It was a rare sunny day in this long, gray winter, and Anita Denson thought maybe that would bring some people in.
But as 1 p.m. Friday turned to 2 p.m. and then to 3 p.m., Denson sat in her office at Lexington's Bluegrass Community Health Center catching up on paperwork and answering the occasional call.
The walk-ins she'd hoped for just didn't come.
Somehow, despite the efforts of both the clinic and the state, many people aren't aware that they might be able to sign up for Medicaid or low-cost private health insurance because of the Affordable Care Act, Denson said.
"Somehow they just haven't put it together," said Denson, who has worked to help people enroll since the rollout began Oct. 1, 2013.
March 31 is the deadline for the uninsured to private insurance or face a fine under the Affordable Care Act.
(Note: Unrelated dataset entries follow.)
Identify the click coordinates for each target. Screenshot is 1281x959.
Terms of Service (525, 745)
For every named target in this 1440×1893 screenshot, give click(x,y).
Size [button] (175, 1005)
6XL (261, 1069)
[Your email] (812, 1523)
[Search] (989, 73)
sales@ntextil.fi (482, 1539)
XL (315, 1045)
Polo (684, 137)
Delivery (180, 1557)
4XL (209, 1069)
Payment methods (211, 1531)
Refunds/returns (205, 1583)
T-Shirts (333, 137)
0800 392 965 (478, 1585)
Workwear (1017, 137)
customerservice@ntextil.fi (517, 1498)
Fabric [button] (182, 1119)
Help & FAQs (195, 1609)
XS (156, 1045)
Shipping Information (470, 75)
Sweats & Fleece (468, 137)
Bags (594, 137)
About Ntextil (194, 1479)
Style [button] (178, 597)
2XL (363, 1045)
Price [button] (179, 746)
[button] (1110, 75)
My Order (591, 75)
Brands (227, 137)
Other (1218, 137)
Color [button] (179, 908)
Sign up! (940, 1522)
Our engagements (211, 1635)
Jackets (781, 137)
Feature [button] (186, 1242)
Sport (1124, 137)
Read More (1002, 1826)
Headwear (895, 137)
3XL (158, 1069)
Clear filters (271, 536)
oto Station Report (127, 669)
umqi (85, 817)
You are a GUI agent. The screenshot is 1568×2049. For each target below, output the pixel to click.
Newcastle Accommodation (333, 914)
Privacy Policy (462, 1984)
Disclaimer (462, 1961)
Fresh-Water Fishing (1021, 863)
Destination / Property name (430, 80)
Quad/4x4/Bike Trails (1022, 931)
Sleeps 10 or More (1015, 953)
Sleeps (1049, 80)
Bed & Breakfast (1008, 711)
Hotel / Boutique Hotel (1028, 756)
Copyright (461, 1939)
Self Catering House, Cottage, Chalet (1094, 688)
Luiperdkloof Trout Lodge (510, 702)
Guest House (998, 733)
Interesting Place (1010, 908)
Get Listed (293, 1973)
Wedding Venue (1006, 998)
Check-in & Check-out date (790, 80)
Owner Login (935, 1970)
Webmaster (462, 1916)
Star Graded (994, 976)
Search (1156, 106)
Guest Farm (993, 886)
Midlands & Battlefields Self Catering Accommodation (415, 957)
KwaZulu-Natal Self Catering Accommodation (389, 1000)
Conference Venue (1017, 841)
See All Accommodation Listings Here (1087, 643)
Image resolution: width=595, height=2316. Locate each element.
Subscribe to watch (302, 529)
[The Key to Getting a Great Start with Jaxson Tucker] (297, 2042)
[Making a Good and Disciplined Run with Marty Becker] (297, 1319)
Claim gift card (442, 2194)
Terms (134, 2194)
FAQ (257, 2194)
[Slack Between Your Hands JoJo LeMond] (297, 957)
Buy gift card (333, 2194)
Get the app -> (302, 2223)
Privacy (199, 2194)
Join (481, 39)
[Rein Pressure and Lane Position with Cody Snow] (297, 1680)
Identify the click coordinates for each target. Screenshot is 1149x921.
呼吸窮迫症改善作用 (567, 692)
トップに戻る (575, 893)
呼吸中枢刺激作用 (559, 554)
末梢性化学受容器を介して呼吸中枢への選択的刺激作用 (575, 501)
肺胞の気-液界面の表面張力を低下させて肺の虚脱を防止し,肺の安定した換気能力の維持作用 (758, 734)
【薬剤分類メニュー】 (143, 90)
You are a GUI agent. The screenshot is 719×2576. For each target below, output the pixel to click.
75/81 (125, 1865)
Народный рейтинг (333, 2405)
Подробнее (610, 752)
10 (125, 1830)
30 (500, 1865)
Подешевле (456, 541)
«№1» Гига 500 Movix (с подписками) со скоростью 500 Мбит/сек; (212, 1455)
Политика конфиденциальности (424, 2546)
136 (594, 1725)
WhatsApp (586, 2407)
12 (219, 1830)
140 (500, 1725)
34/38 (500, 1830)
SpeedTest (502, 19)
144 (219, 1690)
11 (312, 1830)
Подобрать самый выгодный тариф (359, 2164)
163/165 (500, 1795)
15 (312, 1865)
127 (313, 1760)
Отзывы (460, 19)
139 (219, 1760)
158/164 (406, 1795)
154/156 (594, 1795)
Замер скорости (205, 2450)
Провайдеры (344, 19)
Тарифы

People who are eligible for Medicaid, which is based on household income, can continue to enroll after the deadline.
Kentucky, which created the website Kynect.Ky.Gov, has been touted as a model for enrollment. When it started, an estimated 640,000 Kentuckians were uninsured. By the end of February, 265,000 people had signed up for insurance. But the percentage of uninsured varies greatly from county to county. Perry County had the highest at 67 percent. In Fayette County, about 24 percent of the 47,000 uninsured residents have signed up.
In addition to Denson, who spent most of her time helping people enroll, 10 other staffers have been trained to use the Kynect system, said Susan Fister, executive director of Bluegrass Community Health. Her agency doesn't have a large budget for advertising, she said, but it has spent about $4,000 on radio and other advertisement aimed at reaching the uninsured.
The agency's staff also has made more than 3,000 automated calls to clients who were uninsured but would not qualify for Medicaid. They've also held Saturday enrollment clinics, but those attracted only a handful of people. HealthFirst Bluegrass, a clinic similar to Bluegrass Community Health, also has held Saturday hours and is encouraging walk-ins. HealthFirst has signed up about 1,400 people, including 700 current patients.
UKHealthCare has trained more than 50 employees to assist with sign ups and have helped 1,500 Kentuckians enrolled, spokeswoman Kristi Lopez said.
Although she has been in touch with peers running similar clinics around the state, Fister said she still isn't sure how to get uninsured residents to enroll.
I don't know what the variable is," she said. She's concerned that things are moving more slowly in Fayette County than in other parts of the state.
Certainly the need is no less here, she said.
Fister helped one man enrolled who had untreated diabetes, she said. He had been without care for so long his toe was necrotic and had to be amputated. But, she said, he now has insurance and can get the medicine and care he needs.
A majority of the health clinic's 8,000 patients would be eligible under the state's new expanded Medicaid guidelines which raised the amount of money a family could make and still sign up for the program, she said.
She thinks a percentage of eligible patients may have tried to sign up previously, before the income guidelines changed, and still assume they are not eligible.
Denson wants people to know her door is open and she is willing to help. Though the state system is working well, when there is a glitch, it can sometimes take a while to get things fixed, she said. She has spent as long as an hour and a half on hold trying to reach the state Medicaid office, because they are inundated with calls. That's especially true during the first two weeks of the month when people who are already on Medicaid must reenroll each year.
But, she said, it's worth the effort when she gets to tell somebody "you're approved."